Structured and unstructured data
At the same time and as part of this process, the digitisation of knowledge has proceeded at an exponential rate. This has included the formal, structured publication of resources and archives; in part as an intentional democratisation of information supply; in part to reach and give access to the distributed, specialist or global communities to which that material most relates; and in part because digital solutions make the storage, cataloguing and retrieval of data and digitised content possible on a massive scale, whilst being practical, efficient and cost effective.
Intelligent business
Business Intelligence in all its forms is enabled and empowered by this situation. So long as the right tools are used to leverage and distil the huge amount of information that is available and assist with its insightful interpretation, the digital environment yields valuable insights, offers extensive reach and gives quick access to knowledge; thus supporting informed judgement and strategic thinking in fast moving, increasingly competitive, global markets. In the Knowledge Economy, it is what you know that differentiates you from the competition. Today's intelligent business has to stay permanently ahead of the game in order to be sustainable.

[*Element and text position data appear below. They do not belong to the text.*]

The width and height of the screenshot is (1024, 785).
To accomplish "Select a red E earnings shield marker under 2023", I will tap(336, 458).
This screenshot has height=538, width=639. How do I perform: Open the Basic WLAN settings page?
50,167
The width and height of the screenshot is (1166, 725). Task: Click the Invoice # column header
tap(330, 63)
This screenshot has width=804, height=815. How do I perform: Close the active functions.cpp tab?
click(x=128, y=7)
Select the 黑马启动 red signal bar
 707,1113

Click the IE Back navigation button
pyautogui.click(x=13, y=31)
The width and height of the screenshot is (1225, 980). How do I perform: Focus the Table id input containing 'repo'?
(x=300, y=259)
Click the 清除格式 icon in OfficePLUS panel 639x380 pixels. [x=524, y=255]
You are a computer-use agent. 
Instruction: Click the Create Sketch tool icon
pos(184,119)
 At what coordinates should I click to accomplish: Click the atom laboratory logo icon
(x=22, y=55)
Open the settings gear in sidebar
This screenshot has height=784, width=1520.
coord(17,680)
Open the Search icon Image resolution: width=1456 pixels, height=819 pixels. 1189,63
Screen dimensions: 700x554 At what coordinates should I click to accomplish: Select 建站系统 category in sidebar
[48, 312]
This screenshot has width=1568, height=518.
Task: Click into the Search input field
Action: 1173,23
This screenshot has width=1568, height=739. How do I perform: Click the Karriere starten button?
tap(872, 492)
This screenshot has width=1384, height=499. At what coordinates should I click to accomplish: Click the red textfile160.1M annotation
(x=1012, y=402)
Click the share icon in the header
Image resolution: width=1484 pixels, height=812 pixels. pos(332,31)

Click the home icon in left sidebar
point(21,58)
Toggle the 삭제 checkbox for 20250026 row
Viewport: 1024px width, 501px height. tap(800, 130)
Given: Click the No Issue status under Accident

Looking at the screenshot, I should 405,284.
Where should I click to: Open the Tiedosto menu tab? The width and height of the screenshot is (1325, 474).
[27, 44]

Sifting social media; crowd sourced market research that is reliably objective; competitor intelligence that clearly identifies strengths and weaknesses; thought leadership that establishes credibility and influences opinion formers; horizon scanning for identifying business opportunities, forward planning and risk management including awareness of disruptive technologies; brand 'friending' to maximise retail sales and retain loyalty; pre-emptive product development; spotting long tail markets; and the relationship management of 'intervention marketing' to turn negative situations into good PR; are the new imperatives. This means listening to the digital noise, distilling meaning through concept analysis and digging for gold among the nuggets of information that are retrieved.
As a consequence Digital Intelligence and Social Media Research have become the new 'capital' of the Knowledge Economy.